The Culprits of the Boston Marathon Bombing
A teenage immigrant with intellectual promise heads out on a sunny day into the streets of a large American city and decides to murder as many innocent strangers as he can. He’s in the company of an older man who has taken the place of his father, who has long been away in a distant country. The teen is Lee Boyd Malvo, who at age 17, killed 10 people in the 2002 Washington, D.C.-area sniper attacks, but the description also fits the profile of Boston Marathon bombing suspect Dzhokhar Tsarnaev, whose father left their Cambridge home for Russia in 2010. The psychological makeup of 19-year-old Tsarnaev, who is accused of setting off two pressure-cooker explosives with his 26-year-old brother, remains unknown. But forensic psychologists say there are a number of mental health conditions that could cause a young man, even one who is intelligent and seemingly well adjusted, as some acquaintances have described Tsarnaev, to fall under the malicious influence of a father figure who was his brother after their dad left for Russia. They might help explain what would drive a well-liked marine biology student to allegedly carry out a terrorist attack.

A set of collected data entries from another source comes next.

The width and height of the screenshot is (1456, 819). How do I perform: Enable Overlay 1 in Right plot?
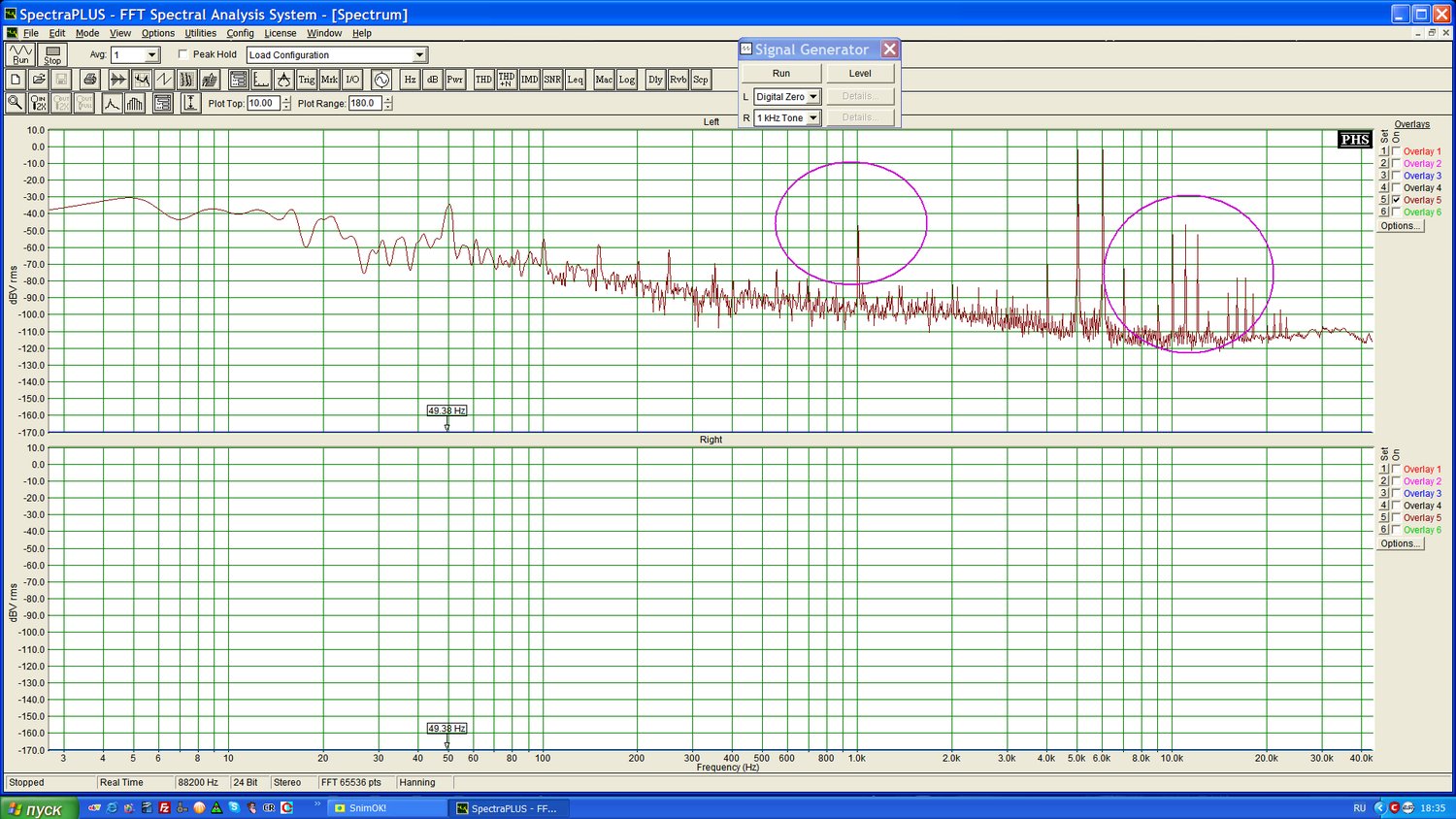pos(1396,469)
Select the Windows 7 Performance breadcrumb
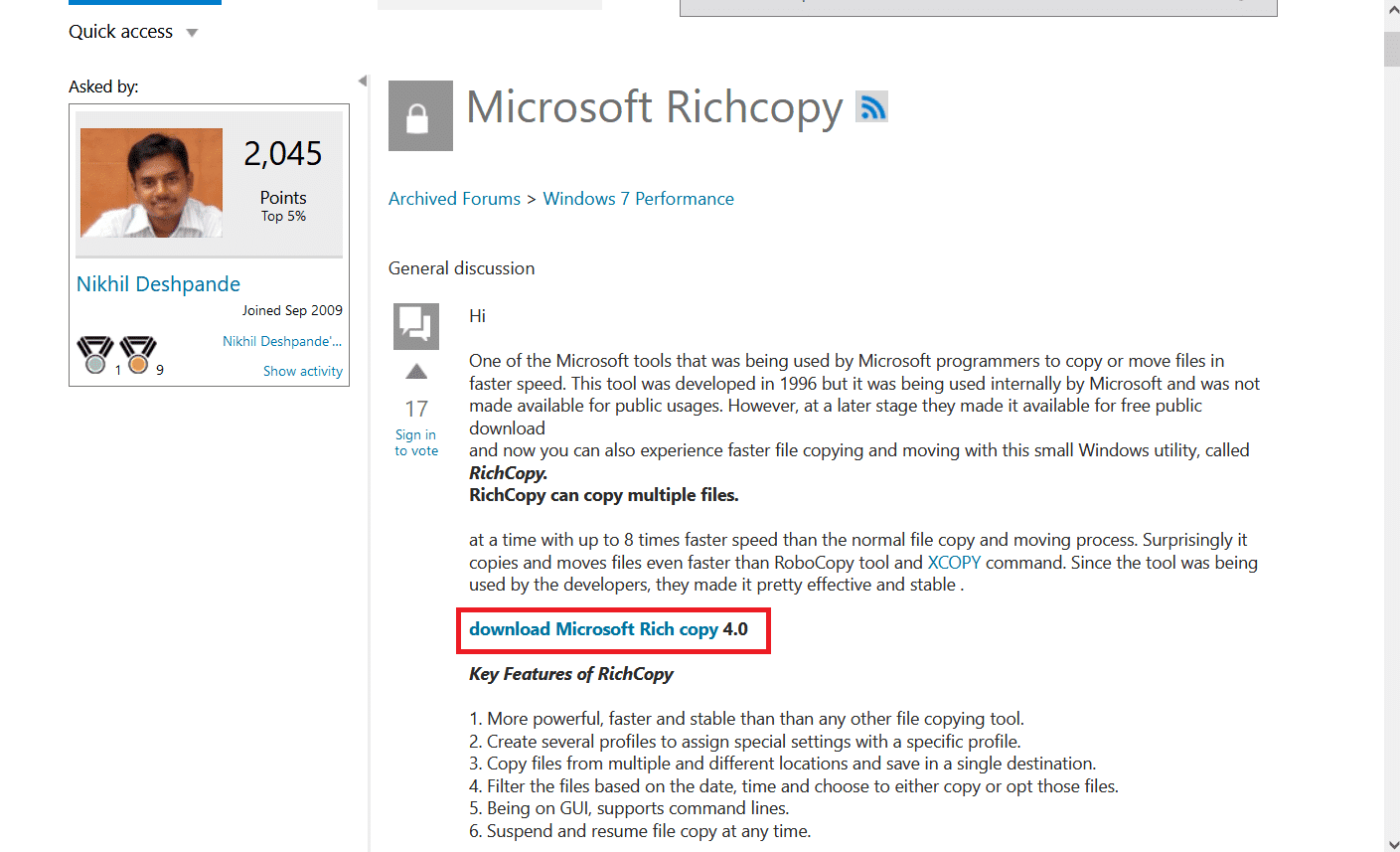Viewport: 1400px width, 852px height. coord(638,198)
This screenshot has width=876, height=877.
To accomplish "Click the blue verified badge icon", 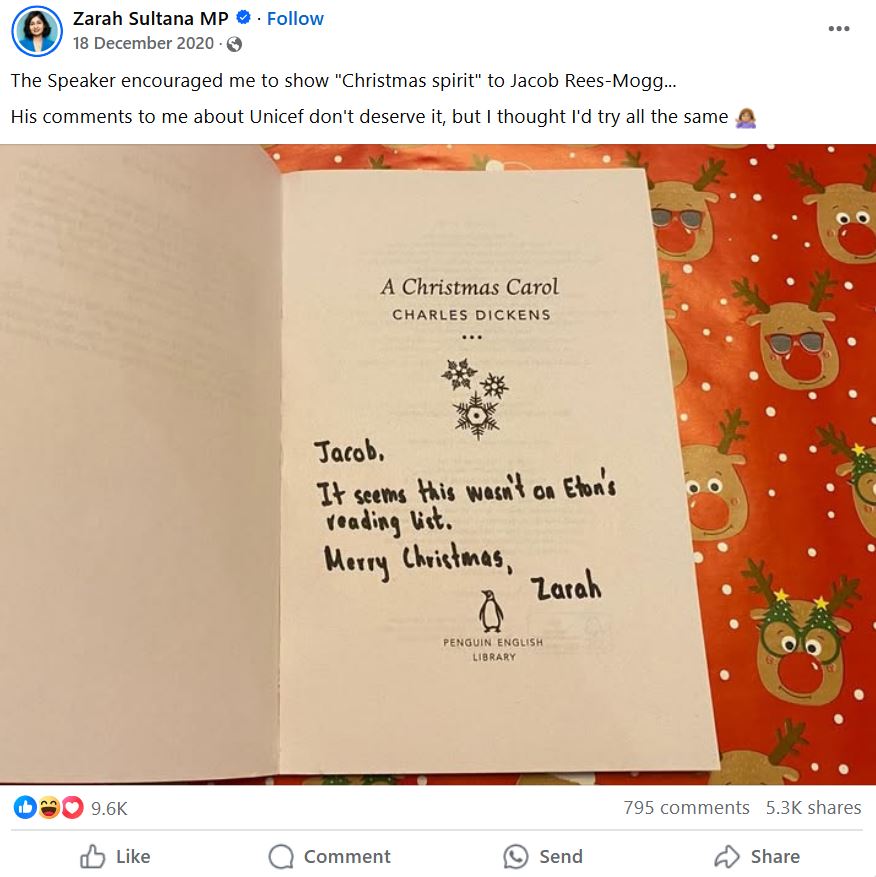I will (243, 18).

Ruslan Tsarni, Tsarnaev’s uncle, told reporters after the tragedy that he does not believe the 19-year-old could have masterminded the bombing plot. “He’s been absolutely wasted by his older brother. I mean, he used him. He used him for whatever he’s done,” said the uncle.
But Tsarni was just speculating, since a family fight had, for some time, left him estranged from his nephews, including Tamerlan, the older of the two brothers who had become radicalized in recent years and died in a shoot-out with police after the police traced him and his brother as the suspects. Severed family ties, his parents’ divorce, and their absence.